Your WordPress database will function at its best with regular database maintenance. The majority of WordPress’s data is kept in your WordPress database. All of your articles, comments, users, and preferences are included there.

Your database could accumulate a ton of pointless data over time. This increases the size of your WordPress backup, which might have an impact on backup uploading, downloading, and restoration.

You may clear out junk, defragment tables, and boost database speed by optimizing your WordPress database.

Find and Fix 404 Errors

WordPress will display a 404 error page to visitors who request a page that doesn’t exist on your website.

It’s common and not a reason for concern when a user types an address incorrectly and receives a 404 error. However, people find 404 errors unpleasant and have a negative user experience when they happen because a page is no longer accessible.

Find and Fix Broken Links

You’ll discover as your website expands that certain external websites you had in your earlier articles that you had links to no longer exist. Some could have relocated, while others might have just vanished.

Broken links are a problem that extends beyond external links. You might accidentally include broken links, links that aren’t properly structured, or links that are misspelled. Visitors to your site may find this annoying, which lowers user engagement.

As part of your WordPress maintenance schedule, you should examine your website for broken links.

Optimize Images on Your WordPress Site

Text loads faster than images. Thus, they slow down the speed at which your page loads. The performance evaluation of your site will reveal some excessively large graphics.

In your less popular pieces, though, you could miss them. If you manage a WordPress site with several authors, some of them might not be as conscientious about image sizes as you are.

You can keep track of the situation by reviewing your image and media library. By running this check, you can identify and resize any excessively big images.

Run Performance Tests

When they first launch their website, many users improve WordPress speed but then neglect to maintain it.

You add fresh articles over time, added new plugins, and you could even switch the theme. The performance of a WordPress site may be impacted by any of these factors.

Faster websites are not simply beneficial for user experience, but they also boost your SEO rankings. This is why you need to routinely execute a comprehensive performance evaluation of your website.

Don’t only focus on enhancing your homepage while evaluating the effectiveness of your website. Also, check your most popular posts and all your essential pages.

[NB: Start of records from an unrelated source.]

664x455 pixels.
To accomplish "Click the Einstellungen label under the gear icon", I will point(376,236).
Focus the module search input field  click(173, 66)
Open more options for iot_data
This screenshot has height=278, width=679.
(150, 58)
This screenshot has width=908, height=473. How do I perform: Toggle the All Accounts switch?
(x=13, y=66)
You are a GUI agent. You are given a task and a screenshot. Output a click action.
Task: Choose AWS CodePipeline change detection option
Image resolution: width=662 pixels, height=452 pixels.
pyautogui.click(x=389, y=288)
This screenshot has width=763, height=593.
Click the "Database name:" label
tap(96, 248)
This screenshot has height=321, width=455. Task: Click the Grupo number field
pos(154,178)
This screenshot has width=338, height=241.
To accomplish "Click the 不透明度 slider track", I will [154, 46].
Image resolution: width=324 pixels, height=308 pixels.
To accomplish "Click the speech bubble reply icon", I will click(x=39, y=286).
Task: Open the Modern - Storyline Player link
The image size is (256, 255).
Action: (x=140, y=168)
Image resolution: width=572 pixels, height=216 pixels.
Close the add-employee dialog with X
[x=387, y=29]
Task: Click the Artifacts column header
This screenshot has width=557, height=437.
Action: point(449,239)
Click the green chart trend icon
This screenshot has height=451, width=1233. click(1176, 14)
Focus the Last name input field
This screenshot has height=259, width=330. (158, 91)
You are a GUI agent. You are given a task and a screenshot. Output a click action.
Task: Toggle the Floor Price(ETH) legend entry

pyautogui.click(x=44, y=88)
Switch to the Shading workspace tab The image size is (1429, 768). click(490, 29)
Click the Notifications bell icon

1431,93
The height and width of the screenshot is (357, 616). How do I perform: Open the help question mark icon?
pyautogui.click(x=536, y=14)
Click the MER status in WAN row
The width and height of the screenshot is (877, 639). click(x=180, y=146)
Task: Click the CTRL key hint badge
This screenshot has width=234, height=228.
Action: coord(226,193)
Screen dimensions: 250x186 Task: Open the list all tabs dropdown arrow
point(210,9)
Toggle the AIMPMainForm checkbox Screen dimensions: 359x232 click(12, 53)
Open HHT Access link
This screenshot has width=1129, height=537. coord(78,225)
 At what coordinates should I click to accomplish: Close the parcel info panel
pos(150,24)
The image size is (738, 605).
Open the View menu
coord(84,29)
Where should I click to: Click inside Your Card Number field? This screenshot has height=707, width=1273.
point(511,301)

WordPress Maintenance and Support Services

You could choose to use a WordPress maintenance service if you don’t know WordPress well or don’t have a lot of spare time. Not to mention that if doing maintenance yourself you would need to invest in premium plugins such as backup, security, image optimization, and performance plugins. On top of getting the premium plugins, you’d need to optimize them. So using a maintenance service isn’t really that bad idea. All the back-end work will be handled by a maintenance provider, freeing you up to focus on running your business.